OBJECTIVE: Convert the lines below into a Markdown table with two columns, No. and Line. Number each row in order and leave out any blank lines.
::::::::
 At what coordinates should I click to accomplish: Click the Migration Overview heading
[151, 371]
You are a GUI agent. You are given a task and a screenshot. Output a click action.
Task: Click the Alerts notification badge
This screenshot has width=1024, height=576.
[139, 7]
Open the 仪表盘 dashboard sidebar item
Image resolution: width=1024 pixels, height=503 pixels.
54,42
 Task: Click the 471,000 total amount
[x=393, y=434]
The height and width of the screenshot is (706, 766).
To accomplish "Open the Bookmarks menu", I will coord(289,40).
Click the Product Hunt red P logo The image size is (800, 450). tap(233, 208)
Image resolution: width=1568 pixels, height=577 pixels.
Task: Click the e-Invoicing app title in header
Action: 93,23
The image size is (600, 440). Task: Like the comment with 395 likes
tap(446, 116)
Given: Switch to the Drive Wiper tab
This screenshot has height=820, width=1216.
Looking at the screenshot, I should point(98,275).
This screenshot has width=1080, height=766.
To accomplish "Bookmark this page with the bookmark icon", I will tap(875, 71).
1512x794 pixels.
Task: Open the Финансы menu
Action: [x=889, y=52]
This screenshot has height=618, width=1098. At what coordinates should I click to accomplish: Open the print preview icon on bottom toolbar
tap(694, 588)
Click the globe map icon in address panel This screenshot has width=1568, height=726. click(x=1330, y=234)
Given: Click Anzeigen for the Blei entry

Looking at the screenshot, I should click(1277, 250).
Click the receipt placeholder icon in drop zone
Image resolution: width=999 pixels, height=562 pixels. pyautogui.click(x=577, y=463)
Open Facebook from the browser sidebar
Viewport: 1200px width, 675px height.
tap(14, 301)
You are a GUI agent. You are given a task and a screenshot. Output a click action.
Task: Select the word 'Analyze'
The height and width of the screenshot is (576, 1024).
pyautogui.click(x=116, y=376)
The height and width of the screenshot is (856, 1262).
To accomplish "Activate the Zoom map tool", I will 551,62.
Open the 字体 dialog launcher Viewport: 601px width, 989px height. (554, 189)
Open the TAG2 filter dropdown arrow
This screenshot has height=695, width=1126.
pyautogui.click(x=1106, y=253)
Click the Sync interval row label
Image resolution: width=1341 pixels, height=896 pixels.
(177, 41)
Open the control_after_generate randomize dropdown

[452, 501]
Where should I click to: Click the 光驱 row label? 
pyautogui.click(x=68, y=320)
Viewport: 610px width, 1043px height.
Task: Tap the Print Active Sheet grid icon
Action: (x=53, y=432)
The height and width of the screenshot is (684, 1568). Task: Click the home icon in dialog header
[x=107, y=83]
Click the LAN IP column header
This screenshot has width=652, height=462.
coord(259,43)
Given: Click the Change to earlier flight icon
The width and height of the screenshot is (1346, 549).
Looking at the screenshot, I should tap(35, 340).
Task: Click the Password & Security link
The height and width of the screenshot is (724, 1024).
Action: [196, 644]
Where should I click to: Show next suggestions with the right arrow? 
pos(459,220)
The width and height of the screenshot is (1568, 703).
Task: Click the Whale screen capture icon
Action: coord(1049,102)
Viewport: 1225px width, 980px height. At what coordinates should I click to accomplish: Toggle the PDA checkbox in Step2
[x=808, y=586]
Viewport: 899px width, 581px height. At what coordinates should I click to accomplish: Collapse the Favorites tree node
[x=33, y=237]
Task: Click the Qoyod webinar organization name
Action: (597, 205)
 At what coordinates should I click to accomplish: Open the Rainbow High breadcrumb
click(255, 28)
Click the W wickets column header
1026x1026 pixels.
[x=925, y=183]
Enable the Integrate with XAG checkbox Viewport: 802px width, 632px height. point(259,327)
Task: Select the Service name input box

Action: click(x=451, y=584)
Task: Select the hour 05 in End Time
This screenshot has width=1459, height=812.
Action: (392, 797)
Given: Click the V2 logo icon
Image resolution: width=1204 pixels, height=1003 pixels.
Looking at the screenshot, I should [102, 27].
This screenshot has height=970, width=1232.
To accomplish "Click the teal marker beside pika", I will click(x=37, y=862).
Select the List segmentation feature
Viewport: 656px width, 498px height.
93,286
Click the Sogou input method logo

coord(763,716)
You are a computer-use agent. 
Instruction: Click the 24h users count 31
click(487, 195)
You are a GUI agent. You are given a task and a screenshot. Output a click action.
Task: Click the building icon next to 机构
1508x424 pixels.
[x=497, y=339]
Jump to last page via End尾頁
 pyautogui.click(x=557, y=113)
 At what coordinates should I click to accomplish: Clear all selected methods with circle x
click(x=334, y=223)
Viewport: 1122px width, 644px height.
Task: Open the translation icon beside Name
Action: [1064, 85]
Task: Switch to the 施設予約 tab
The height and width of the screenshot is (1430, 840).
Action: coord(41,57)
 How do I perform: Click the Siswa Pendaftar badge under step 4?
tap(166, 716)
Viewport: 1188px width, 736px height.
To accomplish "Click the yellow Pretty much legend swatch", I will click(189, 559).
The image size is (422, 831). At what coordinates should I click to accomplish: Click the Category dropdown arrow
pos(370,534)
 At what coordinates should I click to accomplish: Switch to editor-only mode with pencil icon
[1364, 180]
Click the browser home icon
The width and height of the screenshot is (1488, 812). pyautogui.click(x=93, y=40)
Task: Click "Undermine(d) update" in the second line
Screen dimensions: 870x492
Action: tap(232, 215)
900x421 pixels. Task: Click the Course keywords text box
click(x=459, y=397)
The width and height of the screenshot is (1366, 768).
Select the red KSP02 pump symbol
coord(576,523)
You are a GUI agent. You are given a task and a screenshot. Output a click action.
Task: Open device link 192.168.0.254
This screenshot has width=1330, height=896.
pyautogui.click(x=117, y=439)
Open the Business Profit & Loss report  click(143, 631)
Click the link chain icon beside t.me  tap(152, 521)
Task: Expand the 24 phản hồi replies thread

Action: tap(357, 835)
::::::::
EXPECTED ANSWER:
| No. | Line |
|---|---|
| 1 |  At what coordinates should I click to accomplish: Click the Migration Overview heading |
| 2 | [151, 371] |
| 3 | You are a GUI agent. You are given a task and a screenshot. Output a click action. |
| 4 | Task: Click the Alerts notification badge |
| 5 | This screenshot has width=1024, height=576. |
| 6 | [139, 7] |
| 7 | Open the 仪表盘 dashboard sidebar item |
| 8 | Image resolution: width=1024 pixels, height=503 pixels. |
| 9 | 54,42 |
| 10 |  Task: Click the 471,000 total amount |
| 11 | [x=393, y=434] |
| 12 | The height and width of the screenshot is (706, 766). |
| 13 | To accomplish "Open the Bookmarks menu", I will coord(289,40). |
| 14 | Click the Product Hunt red P logo The image size is (800, 450). tap(233, 208) |
| 15 | Image resolution: width=1568 pixels, height=577 pixels. |
| 16 | Task: Click the e-Invoicing app title in header |
| 17 | Action: 93,23 |
| 18 | The image size is (600, 440). Task: Like the comment with 395 likes |
| 19 | tap(446, 116) |
| 20 | Given: Switch to the Drive Wiper tab |
| 21 | This screenshot has height=820, width=1216. |
| 22 | Looking at the screenshot, I should point(98,275). |
| 23 | This screenshot has width=1080, height=766. |
| 24 | To accomplish "Bookmark this page with the bookmark icon", I will tap(875, 71). |
| 25 | 1512x794 pixels. |
| 26 | Task: Open the Финансы menu |
| 27 | Action: [x=889, y=52] |
| 28 | This screenshot has height=618, width=1098. At what coordinates should I click to accomplish: Open the print preview icon on bottom toolbar |
| 29 | tap(694, 588) |
| 30 | Click the globe map icon in address panel This screenshot has width=1568, height=726. click(x=1330, y=234) |
| 31 | Given: Click Anzeigen for the Blei entry |
| 32 | Looking at the screenshot, I should click(1277, 250). |
| 33 | Click the receipt placeholder icon in drop zone |
| 34 | Image resolution: width=999 pixels, height=562 pixels. pyautogui.click(x=577, y=463) |
| 35 | Open Facebook from the browser sidebar |
| 36 | Viewport: 1200px width, 675px height. |
| 37 | tap(14, 301) |
| 38 | You are a GUI agent. You are given a task and a screenshot. Output a click action. |
| 39 | Task: Select the word 'Analyze' |
| 40 | The height and width of the screenshot is (576, 1024). |
| 41 | pyautogui.click(x=116, y=376) |
| 42 | The height and width of the screenshot is (856, 1262). |
| 43 | To accomplish "Activate the Zoom map tool", I will 551,62. |
| 44 | Open the 字体 dialog launcher Viewport: 601px width, 989px height. (554, 189) |
| 45 | Open the TAG2 filter dropdown arrow |
| 46 | This screenshot has height=695, width=1126. |
| 47 | pyautogui.click(x=1106, y=253) |
| 48 | Click the Sync interval row label |
| 49 | Image resolution: width=1341 pixels, height=896 pixels. |
| 50 | (177, 41) |
| 51 | Open the control_after_generate randomize dropdown |
| 52 | [452, 501] |
| 53 | Where should I click to: Click the 光驱 row label?  |
| 54 | pyautogui.click(x=68, y=320) |
| 55 | Viewport: 610px width, 1043px height. |
| 56 | Task: Tap the Print Active Sheet grid icon |
| 57 | Action: (x=53, y=432) |
| 58 | The height and width of the screenshot is (684, 1568). Task: Click the home icon in dialog header |
| 59 | [x=107, y=83] |
| 60 | Click the LAN IP column header |
| 61 | This screenshot has width=652, height=462. |
| 62 | coord(259,43) |
| 63 | Given: Click the Change to earlier flight icon |
| 64 | The width and height of the screenshot is (1346, 549). |
| 65 | Looking at the screenshot, I should tap(35, 340). |
| 66 | Task: Click the Password & Security link |
| 67 | The height and width of the screenshot is (724, 1024). |
| 68 | Action: [196, 644] |
| 69 | Where should I click to: Show next suggestions with the right arrow?  |
| 70 | pos(459,220) |
| 71 | The width and height of the screenshot is (1568, 703). |
| 72 | Task: Click the Whale screen capture icon |
| 73 | Action: coord(1049,102) |
| 74 | Viewport: 1225px width, 980px height. At what coordinates should I click to accomplish: Toggle the PDA checkbox in Step2 |
| 75 | [x=808, y=586] |
| 76 | Viewport: 899px width, 581px height. At what coordinates should I click to accomplish: Collapse the Favorites tree node |
| 77 | [x=33, y=237] |
| 78 | Task: Click the Qoyod webinar organization name |
| 79 | Action: (597, 205) |
| 80 |  At what coordinates should I click to accomplish: Open the Rainbow High breadcrumb |
| 81 | click(255, 28) |
| 82 | Click the W wickets column header |
| 83 | 1026x1026 pixels. |
| 84 | [x=925, y=183] |
| 85 | Enable the Integrate with XAG checkbox Viewport: 802px width, 632px height. point(259,327) |
| 86 | Task: Select the Service name input box |
| 87 | Action: click(x=451, y=584) |
| 88 | Task: Select the hour 05 in End Time |
| 89 | This screenshot has width=1459, height=812. |
| 90 | Action: (392, 797) |
| 91 | Given: Click the V2 logo icon |
| 92 | Image resolution: width=1204 pixels, height=1003 pixels. |
| 93 | Looking at the screenshot, I should [102, 27]. |
| 94 | This screenshot has height=970, width=1232. |
| 95 | To accomplish "Click the teal marker beside pika", I will click(x=37, y=862). |
| 96 | Select the List segmentation feature |
| 97 | Viewport: 656px width, 498px height. |
| 98 | 93,286 |
| 99 | Click the Sogou input method logo |
| 100 | coord(763,716) |
| 101 | You are a computer-use agent.  |
| 102 | Instruction: Click the 24h users count 31 |
| 103 | click(487, 195) |
| 104 | You are a GUI agent. You are given a task and a screenshot. Output a click action. |
| 105 | Task: Click the building icon next to 机构 |
| 106 | 1508x424 pixels. |
| 107 | [x=497, y=339] |
| 108 | Jump to last page via End尾頁 |
| 109 |  pyautogui.click(x=557, y=113) |
| 110 |  At what coordinates should I click to accomplish: Clear all selected methods with circle x |
| 111 | click(x=334, y=223) |
| 112 | Viewport: 1122px width, 644px height. |
| 113 | Task: Open the translation icon beside Name |
| 114 | Action: [1064, 85] |
| 115 | Task: Switch to the 施設予約 tab |
| 116 | The height and width of the screenshot is (1430, 840). |
| 117 | Action: coord(41,57) |
| 118 |  How do I perform: Click the Siswa Pendaftar badge under step 4? |
| 119 | tap(166, 716) |
| 120 | Viewport: 1188px width, 736px height. |
| 121 | To accomplish "Click the yellow Pretty much legend swatch", I will click(189, 559). |
| 122 | The image size is (422, 831). At what coordinates should I click to accomplish: Click the Category dropdown arrow |
| 123 | pos(370,534) |
| 124 |  At what coordinates should I click to accomplish: Switch to editor-only mode with pencil icon |
| 125 | [1364, 180] |
| 126 | Click the browser home icon |
| 127 | The width and height of the screenshot is (1488, 812). pyautogui.click(x=93, y=40) |
| 128 | Task: Click "Undermine(d) update" in the second line |
| 129 | Screen dimensions: 870x492 |
| 130 | Action: tap(232, 215) |
| 131 | 900x421 pixels. Task: Click the Course keywords text box |
| 132 | click(x=459, y=397) |
| 133 | The width and height of the screenshot is (1366, 768). |
| 134 | Select the red KSP02 pump symbol |
| 135 | coord(576,523) |
| 136 | You are a GUI agent. You are given a task and a screenshot. Output a click action. |
| 137 | Task: Open device link 192.168.0.254 |
| 138 | This screenshot has width=1330, height=896. |
| 139 | pyautogui.click(x=117, y=439) |
| 140 | Open the Business Profit & Loss report  click(143, 631) |
| 141 | Click the link chain icon beside t.me  tap(152, 521) |
| 142 | Task: Expand the 24 phản hồi replies thread |
| 143 | Action: tap(357, 835) |